[EXERCISE] Every entry in the data below needs to be repeated exactly.

[Pixel coordinate grounding data]
Start of Block
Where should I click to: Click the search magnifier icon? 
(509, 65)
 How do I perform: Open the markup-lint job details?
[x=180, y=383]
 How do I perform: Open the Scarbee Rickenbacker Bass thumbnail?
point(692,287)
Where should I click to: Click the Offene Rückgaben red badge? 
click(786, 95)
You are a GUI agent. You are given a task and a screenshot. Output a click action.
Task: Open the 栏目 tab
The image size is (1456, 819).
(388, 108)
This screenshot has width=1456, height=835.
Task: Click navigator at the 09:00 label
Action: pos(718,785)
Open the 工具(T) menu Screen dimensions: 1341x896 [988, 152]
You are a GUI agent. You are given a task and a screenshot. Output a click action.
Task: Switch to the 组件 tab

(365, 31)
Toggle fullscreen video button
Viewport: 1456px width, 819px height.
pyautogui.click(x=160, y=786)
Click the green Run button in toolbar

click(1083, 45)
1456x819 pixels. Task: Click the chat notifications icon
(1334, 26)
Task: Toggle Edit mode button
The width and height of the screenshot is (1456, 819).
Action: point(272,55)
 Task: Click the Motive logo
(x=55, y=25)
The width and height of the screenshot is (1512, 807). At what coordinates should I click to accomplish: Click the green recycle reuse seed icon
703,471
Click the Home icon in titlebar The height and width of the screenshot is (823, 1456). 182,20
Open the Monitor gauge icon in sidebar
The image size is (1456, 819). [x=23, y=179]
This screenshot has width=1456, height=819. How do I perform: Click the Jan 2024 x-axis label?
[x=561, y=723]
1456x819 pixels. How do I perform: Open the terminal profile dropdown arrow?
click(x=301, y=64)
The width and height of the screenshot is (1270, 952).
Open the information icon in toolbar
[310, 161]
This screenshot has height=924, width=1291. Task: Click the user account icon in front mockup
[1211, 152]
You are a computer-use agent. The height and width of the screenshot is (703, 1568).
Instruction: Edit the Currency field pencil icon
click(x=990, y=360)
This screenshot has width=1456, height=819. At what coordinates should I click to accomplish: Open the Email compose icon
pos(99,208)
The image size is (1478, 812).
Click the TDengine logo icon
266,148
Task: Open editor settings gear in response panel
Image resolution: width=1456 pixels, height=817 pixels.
End of Block
[RESULT OF THIS EXERCISE]
Where should I click to: Click the search magnifier icon? 
(509, 65)
 How do I perform: Open the markup-lint job details?
[x=180, y=383]
 How do I perform: Open the Scarbee Rickenbacker Bass thumbnail?
point(692,287)
Where should I click to: Click the Offene Rückgaben red badge? 
click(786, 95)
You are a GUI agent. You are given a task and a screenshot. Output a click action.
Task: Open the 栏目 tab
The image size is (1456, 819).
(388, 108)
This screenshot has width=1456, height=835.
Task: Click navigator at the 09:00 label
Action: pos(718,785)
Open the 工具(T) menu Screen dimensions: 1341x896 [988, 152]
You are a GUI agent. You are given a task and a screenshot. Output a click action.
Task: Switch to the 组件 tab

(365, 31)
Toggle fullscreen video button
Viewport: 1456px width, 819px height.
pyautogui.click(x=160, y=786)
Click the green Run button in toolbar

click(1083, 45)
1456x819 pixels. Task: Click the chat notifications icon
(1334, 26)
Task: Toggle Edit mode button
The width and height of the screenshot is (1456, 819).
Action: point(272,55)
 Task: Click the Motive logo
(x=55, y=25)
The width and height of the screenshot is (1512, 807). At what coordinates should I click to accomplish: Click the green recycle reuse seed icon
703,471
Click the Home icon in titlebar The height and width of the screenshot is (823, 1456). 182,20
Open the Monitor gauge icon in sidebar
The image size is (1456, 819). [x=23, y=179]
This screenshot has width=1456, height=819. How do I perform: Click the Jan 2024 x-axis label?
[x=561, y=723]
1456x819 pixels. How do I perform: Open the terminal profile dropdown arrow?
click(x=301, y=64)
The width and height of the screenshot is (1270, 952).
Open the information icon in toolbar
[310, 161]
This screenshot has height=924, width=1291. Task: Click the user account icon in front mockup
[1211, 152]
You are a computer-use agent. The height and width of the screenshot is (703, 1568).
Instruction: Edit the Currency field pencil icon
click(x=990, y=360)
This screenshot has width=1456, height=819. At what coordinates should I click to accomplish: Open the Email compose icon
pos(99,208)
The image size is (1478, 812).
Click the TDengine logo icon
266,148
Task: Open editor settings gear in response panel
Image resolution: width=1456 pixels, height=817 pixels.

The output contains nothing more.